Why GSA service contractors should care
Many Schedule service quotes still rely on labor categories and hourly rates. That does not go away, but buyers may ask for clearer outcomes, tighter assumptions, and more price certainty.
The best response is not to force every service into a brittle fixed-price box. The better response is to write work packages that are easier to define, manage, and evaluate.
Fixed price rewards a better scope
A fixed-price service offer needs a clean boundary: deliverables, acceptance, schedule, dependencies, government-furnished information, meetings, change control, and optional work. Without those pieces, the price carries hidden risk.

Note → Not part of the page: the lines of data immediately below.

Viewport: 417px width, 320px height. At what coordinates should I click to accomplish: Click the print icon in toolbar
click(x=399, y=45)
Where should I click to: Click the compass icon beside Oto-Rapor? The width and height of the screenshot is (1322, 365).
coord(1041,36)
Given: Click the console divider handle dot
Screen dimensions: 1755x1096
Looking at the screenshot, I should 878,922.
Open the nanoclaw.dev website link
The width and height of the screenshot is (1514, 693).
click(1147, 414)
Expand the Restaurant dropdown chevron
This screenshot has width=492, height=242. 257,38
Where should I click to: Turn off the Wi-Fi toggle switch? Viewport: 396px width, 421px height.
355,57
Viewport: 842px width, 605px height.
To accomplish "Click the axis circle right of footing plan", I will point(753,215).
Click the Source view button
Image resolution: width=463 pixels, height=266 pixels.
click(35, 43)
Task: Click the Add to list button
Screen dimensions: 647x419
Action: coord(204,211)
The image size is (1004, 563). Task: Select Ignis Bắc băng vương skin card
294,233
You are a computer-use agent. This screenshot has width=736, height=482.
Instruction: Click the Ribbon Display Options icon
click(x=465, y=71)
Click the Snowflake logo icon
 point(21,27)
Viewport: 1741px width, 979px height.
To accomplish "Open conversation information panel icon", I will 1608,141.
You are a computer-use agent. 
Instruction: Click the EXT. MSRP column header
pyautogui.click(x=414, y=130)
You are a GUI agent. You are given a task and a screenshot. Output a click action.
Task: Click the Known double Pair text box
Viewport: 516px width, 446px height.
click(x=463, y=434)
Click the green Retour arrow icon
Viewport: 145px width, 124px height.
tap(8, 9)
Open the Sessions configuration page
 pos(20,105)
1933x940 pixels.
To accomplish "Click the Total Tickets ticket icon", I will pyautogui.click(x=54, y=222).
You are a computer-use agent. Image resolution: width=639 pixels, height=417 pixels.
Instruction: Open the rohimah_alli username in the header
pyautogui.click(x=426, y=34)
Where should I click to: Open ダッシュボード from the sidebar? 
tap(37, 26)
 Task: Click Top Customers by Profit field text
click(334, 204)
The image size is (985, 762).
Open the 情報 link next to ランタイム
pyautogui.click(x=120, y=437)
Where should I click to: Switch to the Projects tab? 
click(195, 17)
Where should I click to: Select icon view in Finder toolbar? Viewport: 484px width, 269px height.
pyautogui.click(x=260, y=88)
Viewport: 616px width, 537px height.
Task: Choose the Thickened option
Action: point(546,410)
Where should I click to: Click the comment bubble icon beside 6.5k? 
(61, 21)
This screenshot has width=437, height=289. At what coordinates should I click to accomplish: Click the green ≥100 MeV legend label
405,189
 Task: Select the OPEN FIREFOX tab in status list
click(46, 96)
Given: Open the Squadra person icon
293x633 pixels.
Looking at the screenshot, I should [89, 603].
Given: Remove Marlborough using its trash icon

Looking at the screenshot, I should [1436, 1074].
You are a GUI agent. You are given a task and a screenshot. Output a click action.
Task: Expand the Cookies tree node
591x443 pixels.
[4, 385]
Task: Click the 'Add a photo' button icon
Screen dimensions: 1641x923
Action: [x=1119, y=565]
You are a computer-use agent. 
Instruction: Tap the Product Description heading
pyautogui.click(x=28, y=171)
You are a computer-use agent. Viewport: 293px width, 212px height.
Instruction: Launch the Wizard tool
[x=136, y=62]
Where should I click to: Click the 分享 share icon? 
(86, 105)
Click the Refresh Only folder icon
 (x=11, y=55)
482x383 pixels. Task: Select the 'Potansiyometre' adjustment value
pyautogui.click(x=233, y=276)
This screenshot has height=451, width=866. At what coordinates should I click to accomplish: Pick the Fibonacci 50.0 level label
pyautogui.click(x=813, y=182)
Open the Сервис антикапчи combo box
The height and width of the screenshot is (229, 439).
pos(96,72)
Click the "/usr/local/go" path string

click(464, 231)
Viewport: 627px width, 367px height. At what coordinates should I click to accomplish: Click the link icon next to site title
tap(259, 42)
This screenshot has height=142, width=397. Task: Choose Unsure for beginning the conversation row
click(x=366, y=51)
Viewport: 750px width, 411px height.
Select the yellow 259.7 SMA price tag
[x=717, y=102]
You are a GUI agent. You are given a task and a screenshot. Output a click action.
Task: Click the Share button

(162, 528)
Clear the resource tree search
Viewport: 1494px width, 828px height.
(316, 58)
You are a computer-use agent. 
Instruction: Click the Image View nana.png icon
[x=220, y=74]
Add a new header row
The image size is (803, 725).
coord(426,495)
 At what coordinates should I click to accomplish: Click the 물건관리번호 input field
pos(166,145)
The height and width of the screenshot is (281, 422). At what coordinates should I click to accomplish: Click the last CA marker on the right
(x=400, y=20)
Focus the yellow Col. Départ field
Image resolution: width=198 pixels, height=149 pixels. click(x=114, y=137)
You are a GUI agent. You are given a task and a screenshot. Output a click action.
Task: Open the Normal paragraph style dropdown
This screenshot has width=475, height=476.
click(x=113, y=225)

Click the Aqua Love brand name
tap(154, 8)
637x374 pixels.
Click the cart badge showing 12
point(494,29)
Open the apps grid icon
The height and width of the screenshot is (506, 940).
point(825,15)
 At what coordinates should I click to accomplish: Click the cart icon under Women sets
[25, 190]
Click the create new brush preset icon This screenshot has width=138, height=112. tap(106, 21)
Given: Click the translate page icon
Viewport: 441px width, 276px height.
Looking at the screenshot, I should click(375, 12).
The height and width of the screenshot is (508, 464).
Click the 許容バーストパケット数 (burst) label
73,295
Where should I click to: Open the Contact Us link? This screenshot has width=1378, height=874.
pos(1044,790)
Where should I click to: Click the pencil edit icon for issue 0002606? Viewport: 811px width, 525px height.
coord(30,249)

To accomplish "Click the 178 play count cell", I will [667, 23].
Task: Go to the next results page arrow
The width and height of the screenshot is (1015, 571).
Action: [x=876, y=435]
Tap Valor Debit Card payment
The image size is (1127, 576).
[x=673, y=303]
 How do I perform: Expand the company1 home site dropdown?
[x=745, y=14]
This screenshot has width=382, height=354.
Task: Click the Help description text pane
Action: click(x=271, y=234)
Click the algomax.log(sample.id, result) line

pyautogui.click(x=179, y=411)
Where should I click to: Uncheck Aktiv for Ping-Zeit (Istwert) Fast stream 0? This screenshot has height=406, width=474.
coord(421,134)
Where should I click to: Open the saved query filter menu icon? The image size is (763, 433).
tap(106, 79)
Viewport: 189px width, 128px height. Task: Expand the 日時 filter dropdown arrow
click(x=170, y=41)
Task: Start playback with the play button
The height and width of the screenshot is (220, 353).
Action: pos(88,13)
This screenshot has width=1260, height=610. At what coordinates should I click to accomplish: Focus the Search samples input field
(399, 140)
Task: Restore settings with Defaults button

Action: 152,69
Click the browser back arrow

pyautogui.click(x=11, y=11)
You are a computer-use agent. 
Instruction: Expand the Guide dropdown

Contractors who can explain scope and price together will be better positioned when buyers ask for more performance discipline.
What this looks like in practice
Service exampleTurn vague support into a priced work package
Instead of quoting 'program management support' as an open labor bucket, a contractor can define onboarding, recurring meeting cadence, report schedule, dashboard deliverables, review cycles, and optional surge tasks.
That makes a fixed-price quote more credible because the buyer can see what is included and what would trigger a change.
Frequently asked questions
Does this mean labor-hour and T&M contracts are gone?
No. The order allows exceptions, but non-fixed-price approaches receive more justification and approval attention.
What should a service contractor improve first?
Improve scope definition: outcomes, assumptions, exclusions, dependencies, and change controls. That is the foundation for credible fixed-price work.